COVID-19 infection is a significant predictor of chronic kidney disease (CKD), acute kidney injury (AKI), end-stage renal disease (ESRD), and kidney failure, suggests a study by Penn State researchers published in Communications Medicine.
The team analyzed the link between COVID-19 infection and new-onset kidney diseases and compared it with the association between influenza and these diseases using the records of more than 3 million people in 2020 and 2021. The study included 939,241 COVID-19 patients, 1.9 million people in the negative control group, and 199,071 flu patients. Median follow-up was 324 days.
Roughly one in seven US adults has kidney disease, which impairs the organs’ ability to filter the blood, potentially leading to kidney failure, heart attack, or stroke over time.
“Most people aren’t diagnosed until the disease has progressed to an advanced stage,” senior author Dijbril Ba, PhD, MPH, said in a Penn news release. “We need a better way to predict who is at risk, who is more likely to develop kidney disease so that we can detect and intervene earlier.”
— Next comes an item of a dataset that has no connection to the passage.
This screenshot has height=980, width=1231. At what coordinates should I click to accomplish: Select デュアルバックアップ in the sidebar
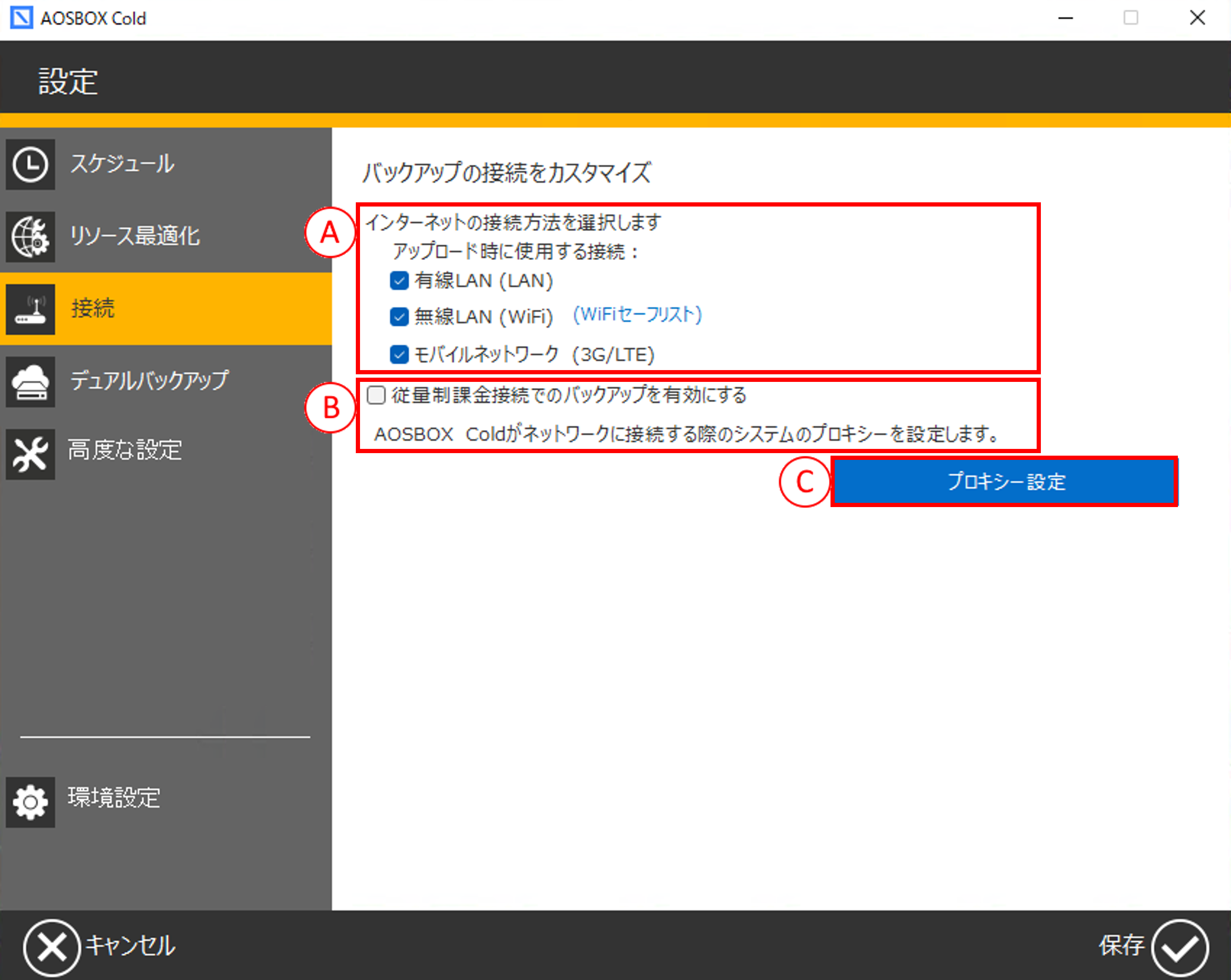pyautogui.click(x=150, y=381)
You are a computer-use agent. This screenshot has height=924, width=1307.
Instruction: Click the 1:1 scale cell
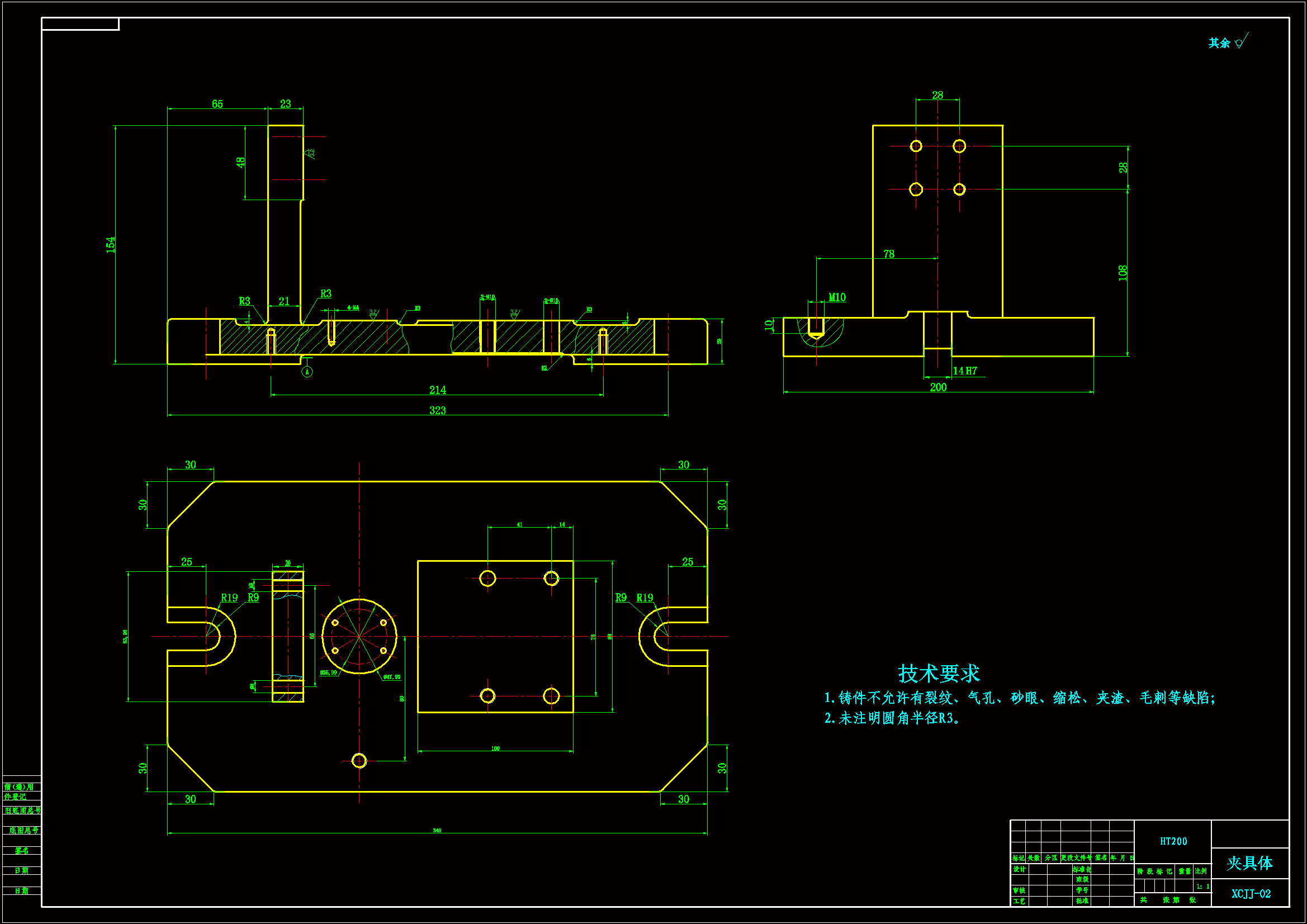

Over 3 times the risk of end-stage kidney disease
COVID-19 survivors were at 4.7 times the risk for kidney failure, 2.7 times the risk for AKI, 1.4 times the risk for CKD, 3.2 times the risk for ESRD, and 1.3 times the risk for glomerular (filtering unit) diseases, while influenza wasn’t associated with CKD, ESRD, or glomerular diseases. Time-specific analyses indicated that COVID-19 has stronger effects on AKI in the short term but stable long-term effects on CKD.